Jib Crane Design

Project Info


Jib Crane Design

This project was implemented for providing the necessary calculations for a Jib Crane Design.
Furthermore, the necessary simulations and analysis were done to have a computational report as a proof of the manual calculations, the results, however, were identical.

Project description:

This project was mentioned for modeling an existing column of a building which had been fitted with a Jib Crane. The column is twisting under the torsional load as the Jib swings around.
The engineers’ duty was to determine whether the boxing in the column provides enough torsional resistance to keep the column twisting or not. And if not, what would be the additional design to stop the twist.
Therefore, our engineers first modeled the columns and applied the loads to simulate the entire system.
Other specifications of the project are as follows:
The 1 Ton Jib Crane brackets are 6’-0” apart centerline to centerline.
The ½ ton Jib Crane brackets are 4’-0” apart centerline to centerline.
The correlating boom beam height differs with the1ton beam height at 12-3/8” and the ½ ton beam height at 10-3/8”.
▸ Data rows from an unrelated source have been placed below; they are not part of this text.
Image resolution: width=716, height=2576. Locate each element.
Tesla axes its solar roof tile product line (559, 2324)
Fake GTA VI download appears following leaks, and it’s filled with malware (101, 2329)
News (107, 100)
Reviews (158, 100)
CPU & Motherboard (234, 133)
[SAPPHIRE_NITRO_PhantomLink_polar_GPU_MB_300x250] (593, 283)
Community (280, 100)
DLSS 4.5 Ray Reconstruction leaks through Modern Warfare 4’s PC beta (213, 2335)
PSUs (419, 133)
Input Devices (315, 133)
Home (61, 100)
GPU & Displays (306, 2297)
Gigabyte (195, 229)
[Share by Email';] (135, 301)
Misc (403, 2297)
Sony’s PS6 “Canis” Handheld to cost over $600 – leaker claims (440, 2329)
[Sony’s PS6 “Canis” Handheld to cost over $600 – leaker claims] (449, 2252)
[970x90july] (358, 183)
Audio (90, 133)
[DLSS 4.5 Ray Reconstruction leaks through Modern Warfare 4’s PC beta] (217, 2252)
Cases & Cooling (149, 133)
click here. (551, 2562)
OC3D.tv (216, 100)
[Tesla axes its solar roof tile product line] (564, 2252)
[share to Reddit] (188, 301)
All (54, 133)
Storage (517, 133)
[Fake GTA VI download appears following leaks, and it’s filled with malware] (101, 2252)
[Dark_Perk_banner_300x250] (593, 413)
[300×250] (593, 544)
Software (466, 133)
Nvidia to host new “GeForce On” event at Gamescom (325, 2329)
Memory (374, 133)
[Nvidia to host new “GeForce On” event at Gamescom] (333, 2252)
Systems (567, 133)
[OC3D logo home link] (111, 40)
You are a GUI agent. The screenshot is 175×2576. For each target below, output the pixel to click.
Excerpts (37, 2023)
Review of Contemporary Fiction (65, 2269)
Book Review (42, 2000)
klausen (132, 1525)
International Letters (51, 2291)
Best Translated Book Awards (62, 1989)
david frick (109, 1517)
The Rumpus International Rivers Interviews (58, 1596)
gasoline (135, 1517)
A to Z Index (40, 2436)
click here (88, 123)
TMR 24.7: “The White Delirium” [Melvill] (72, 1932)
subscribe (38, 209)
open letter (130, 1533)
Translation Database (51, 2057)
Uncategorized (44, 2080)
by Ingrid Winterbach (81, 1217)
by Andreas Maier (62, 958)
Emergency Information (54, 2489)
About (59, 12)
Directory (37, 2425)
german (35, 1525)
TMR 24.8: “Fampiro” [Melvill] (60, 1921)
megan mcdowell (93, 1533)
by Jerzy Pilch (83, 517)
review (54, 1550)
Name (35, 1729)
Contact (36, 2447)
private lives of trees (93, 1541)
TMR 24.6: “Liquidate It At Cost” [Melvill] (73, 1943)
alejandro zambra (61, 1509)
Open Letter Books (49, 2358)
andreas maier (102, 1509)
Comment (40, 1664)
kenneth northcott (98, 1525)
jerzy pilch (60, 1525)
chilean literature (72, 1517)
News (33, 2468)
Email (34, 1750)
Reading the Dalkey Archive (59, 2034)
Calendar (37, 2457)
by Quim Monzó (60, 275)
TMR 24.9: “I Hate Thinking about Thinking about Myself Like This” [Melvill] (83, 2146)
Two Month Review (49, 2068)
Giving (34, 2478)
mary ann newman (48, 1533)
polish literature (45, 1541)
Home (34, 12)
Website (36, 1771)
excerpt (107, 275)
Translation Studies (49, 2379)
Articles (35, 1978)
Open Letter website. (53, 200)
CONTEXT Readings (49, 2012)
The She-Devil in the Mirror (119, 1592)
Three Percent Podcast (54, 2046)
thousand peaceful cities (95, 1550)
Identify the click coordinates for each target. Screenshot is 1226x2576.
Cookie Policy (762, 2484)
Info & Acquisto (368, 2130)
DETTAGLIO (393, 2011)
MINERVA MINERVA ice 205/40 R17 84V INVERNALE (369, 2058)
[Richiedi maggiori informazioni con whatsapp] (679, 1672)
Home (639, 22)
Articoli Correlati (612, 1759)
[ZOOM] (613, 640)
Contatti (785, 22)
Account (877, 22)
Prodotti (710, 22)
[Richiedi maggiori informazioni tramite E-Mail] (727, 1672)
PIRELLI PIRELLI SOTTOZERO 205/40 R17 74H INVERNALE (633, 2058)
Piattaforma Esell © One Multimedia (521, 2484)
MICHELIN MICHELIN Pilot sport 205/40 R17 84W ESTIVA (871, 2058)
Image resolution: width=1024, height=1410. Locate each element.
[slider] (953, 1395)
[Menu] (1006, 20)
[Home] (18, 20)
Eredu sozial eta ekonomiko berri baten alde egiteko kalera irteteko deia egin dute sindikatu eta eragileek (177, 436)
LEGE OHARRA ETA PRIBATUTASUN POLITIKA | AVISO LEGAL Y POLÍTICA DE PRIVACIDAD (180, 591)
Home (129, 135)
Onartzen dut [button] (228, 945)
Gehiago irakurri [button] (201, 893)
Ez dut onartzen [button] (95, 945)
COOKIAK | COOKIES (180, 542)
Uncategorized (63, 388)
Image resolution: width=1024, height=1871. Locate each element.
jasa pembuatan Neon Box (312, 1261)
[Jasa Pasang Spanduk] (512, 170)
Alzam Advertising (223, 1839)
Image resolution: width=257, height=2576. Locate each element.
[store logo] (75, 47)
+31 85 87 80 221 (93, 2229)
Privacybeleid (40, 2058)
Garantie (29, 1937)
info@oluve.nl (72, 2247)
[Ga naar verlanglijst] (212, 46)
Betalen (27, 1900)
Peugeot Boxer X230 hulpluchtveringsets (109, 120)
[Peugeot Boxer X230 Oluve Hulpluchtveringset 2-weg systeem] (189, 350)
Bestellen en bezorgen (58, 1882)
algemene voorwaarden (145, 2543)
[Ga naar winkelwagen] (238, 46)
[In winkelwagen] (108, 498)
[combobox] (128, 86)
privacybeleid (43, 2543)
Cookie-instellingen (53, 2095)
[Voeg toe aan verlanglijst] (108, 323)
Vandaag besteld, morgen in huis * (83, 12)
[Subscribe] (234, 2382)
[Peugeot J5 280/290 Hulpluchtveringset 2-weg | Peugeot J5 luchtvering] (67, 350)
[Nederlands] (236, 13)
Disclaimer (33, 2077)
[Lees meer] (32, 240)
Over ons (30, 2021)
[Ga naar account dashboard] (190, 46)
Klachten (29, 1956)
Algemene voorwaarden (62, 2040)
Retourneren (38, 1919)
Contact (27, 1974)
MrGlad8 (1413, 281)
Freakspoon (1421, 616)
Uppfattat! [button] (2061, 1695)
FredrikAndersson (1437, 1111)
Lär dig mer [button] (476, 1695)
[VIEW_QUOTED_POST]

This project is among similar project we have already done, including, designing Monorail Systems, Bag lifts, Bridge Cranes, VRC’s and Workstation Cranes.


  • Modeling the columns and applying the loads to simulate the entire system.
  • To consider boxing in the tapered columns on both sides with ½” plate from 1’ below the lower bracket all the way up to 1’ above the higher bracket.
  • Determining whether the cap on the face flange of the columns contribute to the stiffening required or will, even more, be required.
  • Avoiding loads at the end of the Jib Crane which will cause a huge force on the bottom bracket.

Design Process:

  1. The bad distribution of forces in the Jib Crane cause a twist in the main column.
  2. The structure of the Jib Crane has to be boosted in specific parts.
  3. Distribution of forces must be revised to avoid column’s twisting
  4. Adding arm supports to reinforce the identified weak points.
  5. Moreover, the columns were covered with steel plates.
  6. At this point, the Jib Crane was able to bear a load equivalent to 1 ton.
  7. The Jib Crane was to cover an angular distance to the limit of 45° from the walls but subsequently, the client stressed to expand the angular distance to 0° from the walls.
  8. This was done, however, there were further challenges to be solved.

Work done:

Suggesting the client follow this method: welding a steel plate (0.5” thick) from 1’ below the lower bracket all the way up to 1’ above the higher bracket. To provide a suitable presentation the solution was modeled for the client. The following measurements were taken to fulfill the project:

  • Modeling the Jip Crane in Solidworks
  • Calculation and simulation reports
  • Modeling the solution in Solidworks

Wind Loads for Buildings and Structures, Simulations and Calculations


The following results were obtained at the final phase of the project:
1. The entire system was simulated and the results of simulation was approved based on the manual calculations.
(This was also confirmed by the client practically after being tested mechanically).
2. The Jib Crane was modified and remanufactured based on the new design, which worked properly with a safety factor of 5.